En resumidas cuentas, su repliegue veguetiano, en torno a su cantado Muelle Viejo,  junto al escepticismo que le inspira el incipiente Puerto de la Luz, es un aspecto que nos hace profundamente cercano a Domingo Rivero. Son sus peculiares reticencias al mito del progreso, que lo convierten en precursor de una cierta conciencia crítica para la preservación del medio. Mira con cierta ojeriza la rápida e incesante transformación. No vive el entusiasmo de aquellos jóvenes, sino que, más bien, percibe como una amenaza ese nuevo boquete mastodóntico por el que presiente la inminencia de un fraudulento carrusel en el vacío; desde el cual, o bien partirá "la nave" hacia "el horizonte que jamás alcanza", o hacia el cual, de llegar a puerto la nave, "lo mezquino / podrá el hombre alcanzar sobre la tierra / si logra abrir a su ambición camino"...

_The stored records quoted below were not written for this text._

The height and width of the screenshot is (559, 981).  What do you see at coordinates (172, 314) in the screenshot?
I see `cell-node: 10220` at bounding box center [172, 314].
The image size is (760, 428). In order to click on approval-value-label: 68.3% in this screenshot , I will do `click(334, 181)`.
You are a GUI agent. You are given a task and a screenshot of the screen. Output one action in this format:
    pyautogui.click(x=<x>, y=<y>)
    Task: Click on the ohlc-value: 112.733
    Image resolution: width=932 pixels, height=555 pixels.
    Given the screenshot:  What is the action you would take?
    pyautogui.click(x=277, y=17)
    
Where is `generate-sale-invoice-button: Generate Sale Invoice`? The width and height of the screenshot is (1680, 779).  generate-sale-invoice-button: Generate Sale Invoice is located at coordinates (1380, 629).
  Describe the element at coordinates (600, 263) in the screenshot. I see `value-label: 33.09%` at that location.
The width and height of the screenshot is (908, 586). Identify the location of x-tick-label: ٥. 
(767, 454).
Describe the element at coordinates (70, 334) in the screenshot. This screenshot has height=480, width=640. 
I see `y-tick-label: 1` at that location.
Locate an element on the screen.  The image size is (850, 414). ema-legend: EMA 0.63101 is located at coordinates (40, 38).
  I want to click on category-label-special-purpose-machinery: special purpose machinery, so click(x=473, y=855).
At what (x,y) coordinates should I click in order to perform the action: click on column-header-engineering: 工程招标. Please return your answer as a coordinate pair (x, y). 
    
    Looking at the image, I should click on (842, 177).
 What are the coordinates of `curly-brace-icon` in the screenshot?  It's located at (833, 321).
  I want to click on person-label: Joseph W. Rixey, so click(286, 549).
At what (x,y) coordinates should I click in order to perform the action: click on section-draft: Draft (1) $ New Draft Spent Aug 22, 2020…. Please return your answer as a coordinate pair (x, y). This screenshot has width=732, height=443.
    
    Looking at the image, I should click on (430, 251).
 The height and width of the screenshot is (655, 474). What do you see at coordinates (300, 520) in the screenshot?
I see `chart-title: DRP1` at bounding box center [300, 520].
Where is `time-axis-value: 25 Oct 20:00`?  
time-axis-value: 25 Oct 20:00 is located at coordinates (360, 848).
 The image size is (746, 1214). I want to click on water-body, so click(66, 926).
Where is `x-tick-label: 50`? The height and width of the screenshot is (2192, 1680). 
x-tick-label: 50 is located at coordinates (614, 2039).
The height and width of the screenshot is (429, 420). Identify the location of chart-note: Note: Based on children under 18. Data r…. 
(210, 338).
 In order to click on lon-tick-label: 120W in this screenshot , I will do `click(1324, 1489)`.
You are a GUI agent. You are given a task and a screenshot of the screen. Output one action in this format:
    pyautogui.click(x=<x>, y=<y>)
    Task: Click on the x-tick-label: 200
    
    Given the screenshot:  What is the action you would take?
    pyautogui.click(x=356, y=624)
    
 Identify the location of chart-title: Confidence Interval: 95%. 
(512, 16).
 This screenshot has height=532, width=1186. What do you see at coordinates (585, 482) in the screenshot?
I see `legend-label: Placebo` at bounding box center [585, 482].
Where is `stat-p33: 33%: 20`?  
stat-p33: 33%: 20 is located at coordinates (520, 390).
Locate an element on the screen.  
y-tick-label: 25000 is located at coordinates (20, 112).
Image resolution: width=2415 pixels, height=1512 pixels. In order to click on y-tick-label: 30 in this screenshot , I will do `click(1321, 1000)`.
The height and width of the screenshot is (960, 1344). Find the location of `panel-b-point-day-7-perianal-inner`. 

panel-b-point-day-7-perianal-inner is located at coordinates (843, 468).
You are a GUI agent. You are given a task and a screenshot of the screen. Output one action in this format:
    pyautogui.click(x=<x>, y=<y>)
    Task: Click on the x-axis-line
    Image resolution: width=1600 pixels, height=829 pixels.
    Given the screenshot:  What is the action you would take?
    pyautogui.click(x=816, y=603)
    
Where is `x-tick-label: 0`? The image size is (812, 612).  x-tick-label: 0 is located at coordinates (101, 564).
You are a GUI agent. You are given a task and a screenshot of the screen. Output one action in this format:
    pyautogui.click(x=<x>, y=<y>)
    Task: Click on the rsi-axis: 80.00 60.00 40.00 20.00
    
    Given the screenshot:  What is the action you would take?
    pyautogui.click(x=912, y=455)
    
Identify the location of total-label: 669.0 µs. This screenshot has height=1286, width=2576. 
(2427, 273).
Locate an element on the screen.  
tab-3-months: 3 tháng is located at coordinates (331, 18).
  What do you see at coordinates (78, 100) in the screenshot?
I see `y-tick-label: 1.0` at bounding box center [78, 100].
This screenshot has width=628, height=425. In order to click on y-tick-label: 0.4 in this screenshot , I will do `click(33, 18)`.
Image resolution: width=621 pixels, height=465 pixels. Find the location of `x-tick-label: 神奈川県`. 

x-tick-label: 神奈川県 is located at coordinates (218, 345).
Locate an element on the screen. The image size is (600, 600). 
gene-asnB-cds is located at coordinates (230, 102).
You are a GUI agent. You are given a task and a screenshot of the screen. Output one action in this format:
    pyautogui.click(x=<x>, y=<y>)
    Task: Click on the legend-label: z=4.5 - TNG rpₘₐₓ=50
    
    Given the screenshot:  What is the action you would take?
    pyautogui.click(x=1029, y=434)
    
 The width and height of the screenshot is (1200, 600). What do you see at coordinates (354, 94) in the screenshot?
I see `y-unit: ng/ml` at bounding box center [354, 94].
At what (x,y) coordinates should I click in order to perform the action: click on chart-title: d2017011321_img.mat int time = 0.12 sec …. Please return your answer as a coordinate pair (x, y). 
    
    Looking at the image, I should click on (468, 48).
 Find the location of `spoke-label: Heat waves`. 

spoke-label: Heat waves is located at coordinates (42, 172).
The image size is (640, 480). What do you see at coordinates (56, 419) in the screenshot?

Como nos previene en su poema "El hidroavión", "El riesgo hacer más pequeño / mañana será el problema". Pero, cada vez más explícito, en su homenaje “A la memoria de don Juan León y Castillo”, el insigne ingeniero que llevó a cabo la obra del Puerto de la Luz, Rivero representa el majestuoso dique como el lomo de un mastín que, entristecido, se despide de su amo moribundo lamiéndole la mano. Es la escisión del hombre y su obra -y en última instancia, su sí mismo- en aras del progreso. En otro de sus sonetos emblemáticos, “La victoria sin alas”, el anciano don Domingo que, durante décadas, ha caminado cotidianamente hasta el pequeño Viejo Muelle de San Telmo buscando inspiración, definitivamente subraya: “Y surge sobre la roca el Puerto de Las Palmas. / ¡Es la victoria! Pero... las alas que arrancamos / a la Diosa han caído también de nuestras almas”. El resto es su archiconocida humildad, por estos lares inusitada: “Soy el mejor poeta de mi calle, aunque, / la verdad, mi calle no es larga”.
 
(Texto enviado por el Museo Domingo Rivero, Las Palmas de G.C.)